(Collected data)
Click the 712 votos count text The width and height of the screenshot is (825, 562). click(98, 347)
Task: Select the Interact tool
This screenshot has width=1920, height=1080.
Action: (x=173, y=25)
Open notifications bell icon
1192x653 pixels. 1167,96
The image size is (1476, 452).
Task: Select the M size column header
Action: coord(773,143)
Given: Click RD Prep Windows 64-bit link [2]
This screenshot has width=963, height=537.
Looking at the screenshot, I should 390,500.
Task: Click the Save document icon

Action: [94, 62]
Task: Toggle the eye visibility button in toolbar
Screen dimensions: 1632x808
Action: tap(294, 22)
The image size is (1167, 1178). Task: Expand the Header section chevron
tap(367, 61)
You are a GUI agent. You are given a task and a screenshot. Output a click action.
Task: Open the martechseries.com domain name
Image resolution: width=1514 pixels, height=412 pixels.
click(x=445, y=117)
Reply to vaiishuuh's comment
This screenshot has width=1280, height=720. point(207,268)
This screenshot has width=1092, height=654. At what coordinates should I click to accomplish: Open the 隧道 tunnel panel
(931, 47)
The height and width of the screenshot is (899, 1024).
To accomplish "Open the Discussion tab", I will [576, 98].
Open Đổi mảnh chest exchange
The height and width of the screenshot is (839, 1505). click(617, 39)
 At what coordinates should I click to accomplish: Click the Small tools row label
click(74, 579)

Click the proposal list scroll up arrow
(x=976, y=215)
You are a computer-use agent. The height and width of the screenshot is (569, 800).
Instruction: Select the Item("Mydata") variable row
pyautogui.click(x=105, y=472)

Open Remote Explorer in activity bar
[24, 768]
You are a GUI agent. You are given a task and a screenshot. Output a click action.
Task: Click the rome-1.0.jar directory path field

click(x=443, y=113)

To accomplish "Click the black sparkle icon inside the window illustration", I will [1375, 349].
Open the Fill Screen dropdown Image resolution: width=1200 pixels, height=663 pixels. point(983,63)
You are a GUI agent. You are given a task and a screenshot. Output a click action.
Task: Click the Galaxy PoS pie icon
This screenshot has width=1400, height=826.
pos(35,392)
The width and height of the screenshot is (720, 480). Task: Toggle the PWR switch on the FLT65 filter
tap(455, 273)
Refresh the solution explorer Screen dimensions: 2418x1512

**GOAL OF THE EXERCISE:** Your answer must be every record above, retyped exactly.

**ANSWER FOR THIS EXERCISE:**
Click the 712 votos count text The width and height of the screenshot is (825, 562). click(98, 347)
Task: Select the Interact tool
This screenshot has width=1920, height=1080.
Action: (x=173, y=25)
Open notifications bell icon
1192x653 pixels. 1167,96
The image size is (1476, 452).
Task: Select the M size column header
Action: coord(773,143)
Given: Click RD Prep Windows 64-bit link [2]
This screenshot has width=963, height=537.
Looking at the screenshot, I should 390,500.
Task: Click the Save document icon

Action: [94, 62]
Task: Toggle the eye visibility button in toolbar
Screen dimensions: 1632x808
Action: tap(294, 22)
The image size is (1167, 1178). Task: Expand the Header section chevron
tap(367, 61)
You are a GUI agent. You are given a task and a screenshot. Output a click action.
Task: Open the martechseries.com domain name
Image resolution: width=1514 pixels, height=412 pixels.
click(x=445, y=117)
Reply to vaiishuuh's comment
This screenshot has width=1280, height=720. point(207,268)
This screenshot has width=1092, height=654. At what coordinates should I click to accomplish: Open the 隧道 tunnel panel
(931, 47)
The height and width of the screenshot is (899, 1024).
To accomplish "Open the Discussion tab", I will [576, 98].
Open Đổi mảnh chest exchange
The height and width of the screenshot is (839, 1505). click(617, 39)
 At what coordinates should I click to accomplish: Click the Small tools row label
click(74, 579)

Click the proposal list scroll up arrow
(x=976, y=215)
You are a computer-use agent. The height and width of the screenshot is (569, 800).
Instruction: Select the Item("Mydata") variable row
pyautogui.click(x=105, y=472)

Open Remote Explorer in activity bar
[24, 768]
You are a GUI agent. You are given a task and a screenshot. Output a click action.
Task: Click the rome-1.0.jar directory path field

click(x=443, y=113)

To accomplish "Click the black sparkle icon inside the window illustration", I will [1375, 349].
Open the Fill Screen dropdown Image resolution: width=1200 pixels, height=663 pixels. point(983,63)
You are a GUI agent. You are given a task and a screenshot. Output a click action.
Task: Click the Galaxy PoS pie icon
This screenshot has width=1400, height=826.
pos(35,392)
The width and height of the screenshot is (720, 480). Task: Toggle the PWR switch on the FLT65 filter
tap(455, 273)
Refresh the solution explorer Screen dimensions: 2418x1512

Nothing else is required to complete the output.